SELECTION:
═══
There's a mod online....

plz


----------



## Chelsaurus (May 8, 2016)

Its 8pm and I dont think i could do another 4am stay up :'( please restock soon!!


----------



## Alienfish (May 8, 2016)

Chelsaurus said:


> Its 8pm and I dont think i could do another 4am stay up :'( please restock soon!!



given the coffee here i thin i can lol but yes i feel you i love how they probably grabbed the popcorn and watching us now lol


----------



## Cadbberry (May 8, 2016)

Moko said:


> given the coffee here i thin i can lol but yes i feel you i love how they probably grabbed the popcorn and watching us now lol



Only noon here and I am going to try and get some carnations, if I get a bunch I will give it to some people who didn't them, especially to moms who haven't gotten them


----------



## Chelsaurus (May 8, 2016)

HAHAHA popcorn has definitely been grabbed! Like 'lets leave it another hour, see how many more sweat with anticipation'


----------



## Alienfish (May 8, 2016)

Cadbberry said:


> Only noon here and I am going to try and get some carnations, if I get a bunch I will give it to some people who didn't them, especially to moms who haven't gotten them



ha yea some are lucky with timezones :'D

I just want one because carnations are beautiful flowers don't really care about the mother's day too much really.


----------



## Taj (May 8, 2016)

Come to think of it, how many moms are on the forums? I can think of 3


----------



## N a t (May 8, 2016)

It's only the afternoon here, but once my fam goes out to dinner tonight it'll be even harder for me to stalk the shop. The mobile version is laggy compared to desktop. Plus I won't have wifi, so my phone will be slower. I'll also probs have to leave for dinner early cuz my mom wants to see part of my bro's b-ball game. My chances of getting more flowers are slimmer than I thought, but I won't give up. I'd hate to disappoint ppl v-v


----------



## Alienfish (May 8, 2016)

neester14 said:


> Come to think of it, how many moms are on the forums? I can think of 3



probably a few idek ._.
═══
DATA SHOWN:

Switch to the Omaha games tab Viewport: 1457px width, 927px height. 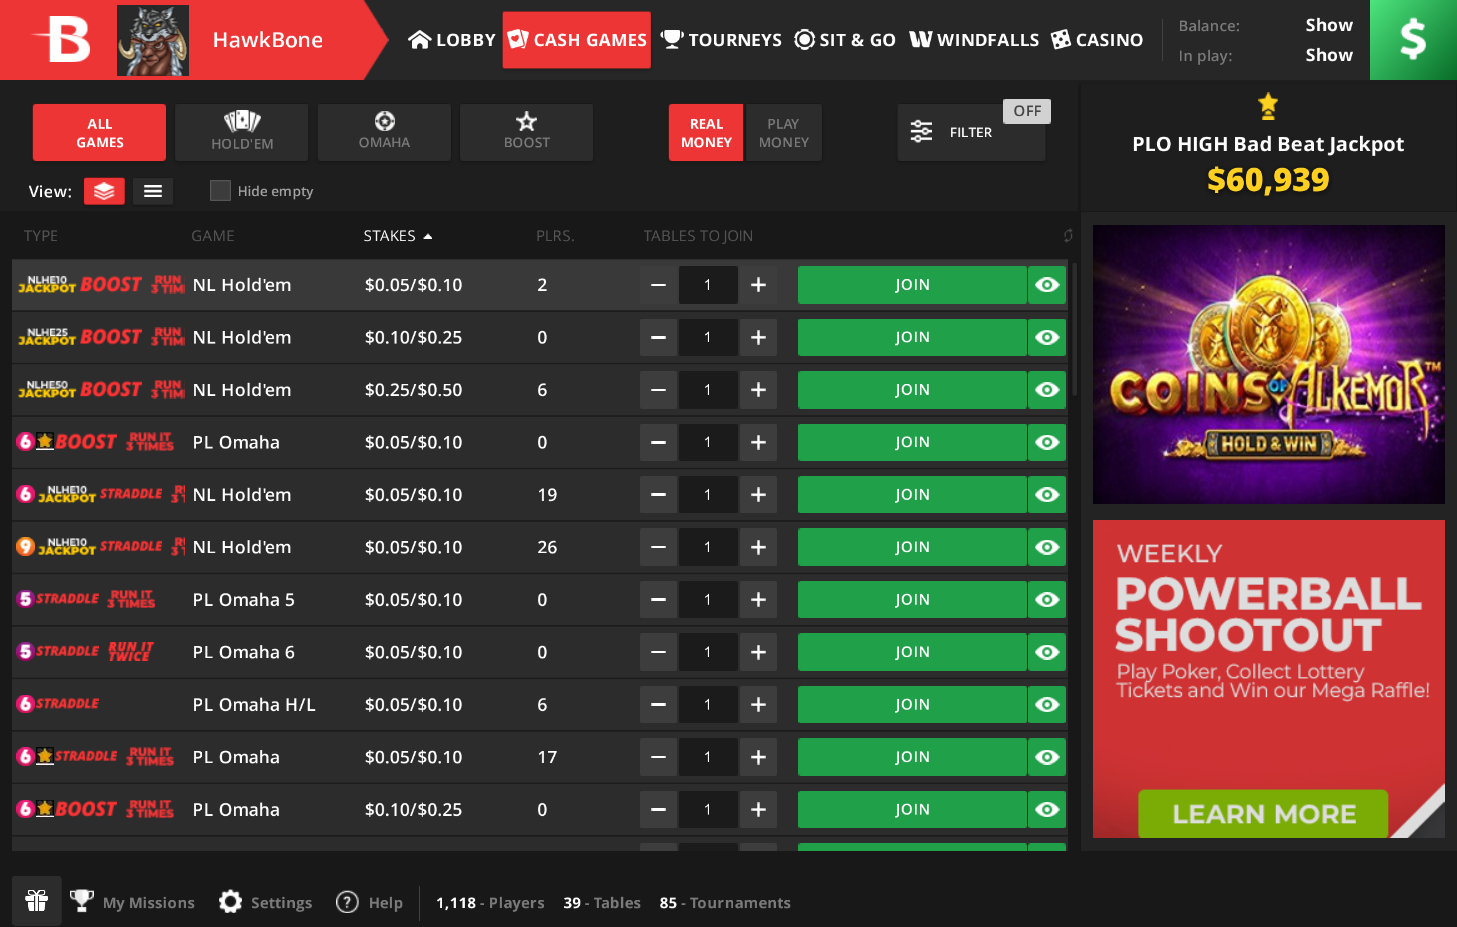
═══
EXERCISE OBJECTIVE: Copy out the portion of the forum thread starting with "ha yea some" and going on through "too much really.", word for word.

EXPECTED ANSWER:
ha yea some are lucky with timezones :'D

I just want one because carnations are beautiful flowers don't really care about the mother's day too much really.